Exercise — Below are the records; count the lines in which "legend" occurs and report only that number.

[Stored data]
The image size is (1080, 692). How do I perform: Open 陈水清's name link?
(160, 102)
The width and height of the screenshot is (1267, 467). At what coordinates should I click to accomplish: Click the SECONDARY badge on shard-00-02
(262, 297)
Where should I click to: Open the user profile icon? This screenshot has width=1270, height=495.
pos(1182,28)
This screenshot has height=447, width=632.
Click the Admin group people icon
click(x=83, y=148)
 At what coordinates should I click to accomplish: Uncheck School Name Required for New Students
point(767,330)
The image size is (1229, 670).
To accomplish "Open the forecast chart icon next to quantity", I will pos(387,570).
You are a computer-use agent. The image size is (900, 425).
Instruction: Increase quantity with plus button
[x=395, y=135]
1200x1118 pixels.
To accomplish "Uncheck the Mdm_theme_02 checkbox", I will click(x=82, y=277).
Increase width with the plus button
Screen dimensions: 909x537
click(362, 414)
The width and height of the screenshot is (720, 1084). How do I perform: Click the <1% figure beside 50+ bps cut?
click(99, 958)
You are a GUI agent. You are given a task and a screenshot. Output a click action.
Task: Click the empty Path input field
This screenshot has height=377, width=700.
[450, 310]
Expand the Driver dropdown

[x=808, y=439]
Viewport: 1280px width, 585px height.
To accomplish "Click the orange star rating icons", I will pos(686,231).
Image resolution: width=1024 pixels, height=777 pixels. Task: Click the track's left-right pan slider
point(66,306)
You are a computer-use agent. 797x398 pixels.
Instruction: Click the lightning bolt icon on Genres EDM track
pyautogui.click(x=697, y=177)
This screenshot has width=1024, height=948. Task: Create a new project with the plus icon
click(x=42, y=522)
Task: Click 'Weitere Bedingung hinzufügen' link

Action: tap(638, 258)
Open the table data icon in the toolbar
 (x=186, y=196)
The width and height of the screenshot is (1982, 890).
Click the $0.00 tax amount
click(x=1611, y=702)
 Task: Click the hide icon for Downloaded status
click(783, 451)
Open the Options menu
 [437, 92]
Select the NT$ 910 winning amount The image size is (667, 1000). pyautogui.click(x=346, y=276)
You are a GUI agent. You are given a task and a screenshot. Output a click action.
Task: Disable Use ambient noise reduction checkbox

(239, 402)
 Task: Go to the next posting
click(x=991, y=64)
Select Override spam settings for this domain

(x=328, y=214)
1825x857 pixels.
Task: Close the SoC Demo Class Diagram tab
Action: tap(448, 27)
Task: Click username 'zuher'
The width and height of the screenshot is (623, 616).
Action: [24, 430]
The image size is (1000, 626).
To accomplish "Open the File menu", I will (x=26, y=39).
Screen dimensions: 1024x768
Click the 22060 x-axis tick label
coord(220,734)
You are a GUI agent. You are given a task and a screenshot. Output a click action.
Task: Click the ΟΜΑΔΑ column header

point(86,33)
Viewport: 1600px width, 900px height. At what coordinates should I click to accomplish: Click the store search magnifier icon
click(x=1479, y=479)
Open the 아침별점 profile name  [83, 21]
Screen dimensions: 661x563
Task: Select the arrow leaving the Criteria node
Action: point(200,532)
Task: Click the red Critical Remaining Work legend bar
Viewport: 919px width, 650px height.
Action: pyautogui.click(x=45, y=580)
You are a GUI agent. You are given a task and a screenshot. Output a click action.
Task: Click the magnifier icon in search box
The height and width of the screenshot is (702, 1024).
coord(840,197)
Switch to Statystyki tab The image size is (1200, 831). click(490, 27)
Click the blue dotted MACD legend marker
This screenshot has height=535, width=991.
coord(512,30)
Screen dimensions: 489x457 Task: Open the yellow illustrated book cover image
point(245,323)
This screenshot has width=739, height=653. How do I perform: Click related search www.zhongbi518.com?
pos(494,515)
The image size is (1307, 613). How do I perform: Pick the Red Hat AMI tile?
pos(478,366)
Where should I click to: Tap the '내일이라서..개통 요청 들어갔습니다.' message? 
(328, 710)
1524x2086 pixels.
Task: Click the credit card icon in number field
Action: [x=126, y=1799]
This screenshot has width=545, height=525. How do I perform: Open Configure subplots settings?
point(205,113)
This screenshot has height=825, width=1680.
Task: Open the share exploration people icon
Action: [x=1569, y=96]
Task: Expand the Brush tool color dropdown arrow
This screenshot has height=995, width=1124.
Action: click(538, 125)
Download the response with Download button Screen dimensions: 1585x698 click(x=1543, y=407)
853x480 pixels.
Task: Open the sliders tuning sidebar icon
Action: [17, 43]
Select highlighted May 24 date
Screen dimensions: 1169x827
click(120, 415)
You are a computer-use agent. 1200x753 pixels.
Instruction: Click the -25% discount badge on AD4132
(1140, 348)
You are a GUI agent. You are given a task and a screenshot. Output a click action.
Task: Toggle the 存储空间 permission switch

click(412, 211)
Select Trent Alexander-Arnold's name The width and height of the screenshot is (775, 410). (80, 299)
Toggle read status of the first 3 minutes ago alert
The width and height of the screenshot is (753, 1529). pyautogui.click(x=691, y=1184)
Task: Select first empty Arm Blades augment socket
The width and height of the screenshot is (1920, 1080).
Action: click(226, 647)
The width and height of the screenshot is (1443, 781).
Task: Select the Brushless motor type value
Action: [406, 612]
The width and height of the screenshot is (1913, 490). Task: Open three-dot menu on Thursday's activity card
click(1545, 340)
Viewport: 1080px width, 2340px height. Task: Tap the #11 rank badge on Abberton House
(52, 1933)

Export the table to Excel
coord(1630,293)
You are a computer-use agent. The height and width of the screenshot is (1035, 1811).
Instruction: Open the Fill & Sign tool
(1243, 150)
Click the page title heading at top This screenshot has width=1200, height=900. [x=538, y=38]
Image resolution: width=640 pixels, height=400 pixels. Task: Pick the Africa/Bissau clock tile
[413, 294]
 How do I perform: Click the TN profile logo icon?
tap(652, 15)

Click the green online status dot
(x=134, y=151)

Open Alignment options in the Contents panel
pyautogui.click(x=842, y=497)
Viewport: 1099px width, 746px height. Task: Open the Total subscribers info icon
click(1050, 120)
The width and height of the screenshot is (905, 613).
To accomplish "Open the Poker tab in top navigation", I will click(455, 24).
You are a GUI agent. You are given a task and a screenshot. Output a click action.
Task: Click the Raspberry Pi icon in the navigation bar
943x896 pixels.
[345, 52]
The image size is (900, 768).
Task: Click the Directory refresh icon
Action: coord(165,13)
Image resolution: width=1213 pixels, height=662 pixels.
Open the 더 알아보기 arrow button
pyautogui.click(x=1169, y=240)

Task output — 2